Several limitations should be considered when interpreting the findings of this study. Firstly, the retrospective design of the study may have introduced inherent biases and limitations, such as selection bias and the inability to establish causality. Moreover, the relatively small sample size, encompassing only 18 patients followed up for 1 year, might restrict the generalizability of the findings. The lack of randomization and potential confounding variables among the blunt and surgical TON groups could also affect the comparability of the outcomes. Additionally, the handling of missing data using regression analysis for imputation may introduce potential biases and affect the robustness of the results.

Despite the aforementioned limitations, this study offers several strengths that contribute to the understanding of TON. The inclusion of both blunt and surgical TON patients, along with a comprehensive evaluation of retinal morphological features and visual function, provides valuable insights into the clinical course of TON patients. The longitudinal evaluation of retinal layer thickness and functional markers over a 1-year follow-up period supplements existing literature by capturing the dynamic changes in TON progression. Furthermore, the focus on distinct variances in retinal layer thickness between affected and unaffected eyes, as well as the comparison of blunt and surgical injuries, enhances our understanding of the morphological and functional changes associated with different mechanisms of optic nerve injury.

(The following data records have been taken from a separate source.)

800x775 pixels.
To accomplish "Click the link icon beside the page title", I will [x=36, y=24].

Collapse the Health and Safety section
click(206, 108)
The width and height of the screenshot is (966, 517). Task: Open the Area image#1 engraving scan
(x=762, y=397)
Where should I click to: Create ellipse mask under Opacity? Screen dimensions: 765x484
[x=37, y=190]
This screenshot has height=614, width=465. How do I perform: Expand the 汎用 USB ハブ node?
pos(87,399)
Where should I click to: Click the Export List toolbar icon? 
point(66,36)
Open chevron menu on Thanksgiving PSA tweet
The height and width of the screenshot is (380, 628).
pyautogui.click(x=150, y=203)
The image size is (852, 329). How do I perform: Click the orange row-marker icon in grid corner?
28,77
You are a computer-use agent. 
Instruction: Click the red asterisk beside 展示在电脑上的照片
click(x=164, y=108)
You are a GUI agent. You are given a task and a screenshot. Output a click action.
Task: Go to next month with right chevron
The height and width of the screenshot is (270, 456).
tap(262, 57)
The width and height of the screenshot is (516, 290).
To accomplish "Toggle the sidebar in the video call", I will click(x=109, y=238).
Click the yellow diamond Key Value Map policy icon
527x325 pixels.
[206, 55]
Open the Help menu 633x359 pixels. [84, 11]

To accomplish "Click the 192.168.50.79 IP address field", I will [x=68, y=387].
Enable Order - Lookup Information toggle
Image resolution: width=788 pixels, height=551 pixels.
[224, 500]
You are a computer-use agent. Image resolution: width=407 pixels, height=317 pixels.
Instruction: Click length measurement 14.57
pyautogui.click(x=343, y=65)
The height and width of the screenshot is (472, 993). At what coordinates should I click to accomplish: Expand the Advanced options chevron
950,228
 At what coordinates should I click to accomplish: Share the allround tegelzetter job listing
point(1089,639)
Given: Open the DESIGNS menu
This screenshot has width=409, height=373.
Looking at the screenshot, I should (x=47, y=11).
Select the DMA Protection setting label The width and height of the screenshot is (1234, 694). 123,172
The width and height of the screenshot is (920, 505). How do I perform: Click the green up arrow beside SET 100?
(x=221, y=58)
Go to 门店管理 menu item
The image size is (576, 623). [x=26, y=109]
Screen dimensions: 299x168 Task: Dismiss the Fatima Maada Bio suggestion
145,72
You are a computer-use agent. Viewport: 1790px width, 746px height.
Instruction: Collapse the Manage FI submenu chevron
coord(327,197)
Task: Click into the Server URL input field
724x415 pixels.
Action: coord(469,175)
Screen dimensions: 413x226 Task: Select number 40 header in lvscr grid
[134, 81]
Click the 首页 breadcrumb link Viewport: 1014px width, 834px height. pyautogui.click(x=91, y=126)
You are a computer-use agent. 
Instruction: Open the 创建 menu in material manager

In conclusion, regardless of the limitation as a retrospective design, we could discover the significant thinning of RNFL and GCIPL in both blunt and surgical TON eyes, with remarkable reduction of GCIPL in early phase. Therefore, analyzing each retinal layer thickness using OCT as well as visual function would be helpful to understand clinical course of each TON and predict the morphological destruction and function deterioration in TON. Moreover, evaluating not only the RNFL thickness but also the GCIPL thickness in traumatic eyes could be useful to predict and distinguish the morphological destruction and function deterioration according the types of TON. Further studies with larger sample size and longer follow-up periods are warranted to validate the findings.